Forbes recently ranked San Diego No. 3 on its list of the best cities for tech jobs, after Seattle and Washington, D.C. It noted that over the past decade, tech employment has grown by almost 30 percent and STEM jobs by 13 percent, while putting those percentages at 15.7 percent for tech and 6.5 percent for STEM jobs over the past two years.
It's also on the top 10 in Dice.com's list of the fastest-growing tech job markets. (Full disclosure: I blog for Dice, too.) The IT job site reported that defense and aerospace companies are recruiting there, while Forbes also pointed to the city's biotechnology and other life and physical sciences research.
Meanwhile, a survey by the Kosmont Rose Institute at Claremont-McKenna College recently pegged San Diego as the least expensive major city in California in which to do business. It studied the business taxes and fees, economic incentives and other programs, concluding that the expense in Los Angeles County and the Bay area were detriments to starting businesses there.
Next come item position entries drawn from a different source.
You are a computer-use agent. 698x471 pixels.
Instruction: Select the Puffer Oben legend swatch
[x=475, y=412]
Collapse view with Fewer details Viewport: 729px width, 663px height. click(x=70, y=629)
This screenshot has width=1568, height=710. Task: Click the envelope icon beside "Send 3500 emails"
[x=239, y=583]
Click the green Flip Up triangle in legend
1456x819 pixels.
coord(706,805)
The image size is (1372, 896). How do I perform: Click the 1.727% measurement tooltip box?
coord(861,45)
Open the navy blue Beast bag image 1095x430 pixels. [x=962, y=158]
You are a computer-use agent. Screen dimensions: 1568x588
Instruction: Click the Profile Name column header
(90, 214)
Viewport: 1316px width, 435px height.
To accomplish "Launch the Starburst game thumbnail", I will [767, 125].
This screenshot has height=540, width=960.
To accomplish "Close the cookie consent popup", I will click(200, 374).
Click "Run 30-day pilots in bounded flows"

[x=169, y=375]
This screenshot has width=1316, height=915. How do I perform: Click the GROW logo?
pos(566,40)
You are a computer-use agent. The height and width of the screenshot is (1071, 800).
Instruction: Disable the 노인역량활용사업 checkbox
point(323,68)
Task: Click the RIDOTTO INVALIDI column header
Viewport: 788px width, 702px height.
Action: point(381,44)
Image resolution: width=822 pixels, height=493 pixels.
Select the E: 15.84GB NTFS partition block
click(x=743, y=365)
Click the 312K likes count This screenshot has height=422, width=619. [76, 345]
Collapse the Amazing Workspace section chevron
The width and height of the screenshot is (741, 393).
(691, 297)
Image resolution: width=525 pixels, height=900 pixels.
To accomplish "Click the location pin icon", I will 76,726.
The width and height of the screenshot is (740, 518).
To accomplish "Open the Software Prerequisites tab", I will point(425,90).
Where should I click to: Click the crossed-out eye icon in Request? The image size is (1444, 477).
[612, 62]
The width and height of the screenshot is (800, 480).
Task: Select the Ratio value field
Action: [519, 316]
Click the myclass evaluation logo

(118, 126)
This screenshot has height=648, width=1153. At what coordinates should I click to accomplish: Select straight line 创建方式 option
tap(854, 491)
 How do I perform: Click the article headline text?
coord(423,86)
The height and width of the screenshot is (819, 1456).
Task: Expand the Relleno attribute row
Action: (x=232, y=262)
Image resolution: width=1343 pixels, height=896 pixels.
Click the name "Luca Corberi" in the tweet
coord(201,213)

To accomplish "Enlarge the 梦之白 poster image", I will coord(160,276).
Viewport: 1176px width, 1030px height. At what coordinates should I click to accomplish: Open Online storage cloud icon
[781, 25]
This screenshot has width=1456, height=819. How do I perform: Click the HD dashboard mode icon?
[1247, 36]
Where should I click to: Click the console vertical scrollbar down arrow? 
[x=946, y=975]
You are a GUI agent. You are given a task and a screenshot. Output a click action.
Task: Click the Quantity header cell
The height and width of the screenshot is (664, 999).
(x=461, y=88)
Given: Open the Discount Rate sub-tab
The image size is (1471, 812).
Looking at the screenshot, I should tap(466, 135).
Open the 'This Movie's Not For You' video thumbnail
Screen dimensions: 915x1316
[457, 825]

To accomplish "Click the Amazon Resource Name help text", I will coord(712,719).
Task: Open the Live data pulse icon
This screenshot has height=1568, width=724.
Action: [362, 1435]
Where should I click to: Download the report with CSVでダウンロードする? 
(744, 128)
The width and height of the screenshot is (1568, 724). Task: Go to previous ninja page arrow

Mayor Jerry Sanders, gloating over the news, told TV station San Diego 6, that the city had worked to cut red tape, streamline the permit process and create city programs to encourage startups. He noted that the clean-tech industry had grown from about 140 companies to more than 800 in the past few years, the city had more solar installations than others, and that three of the top five companies in the algae-to-fuel industry operate there.
San Diego isn't Silicon Valley South and it might have to import talent and do more to convince students graduating there to stay. But employers still should play up the opportunities - as well as the whole allure of living in a beach town.
As Sanders told Channel 6:
We've worked very hard to bring every resource we have to make San Diego a place people want to come to.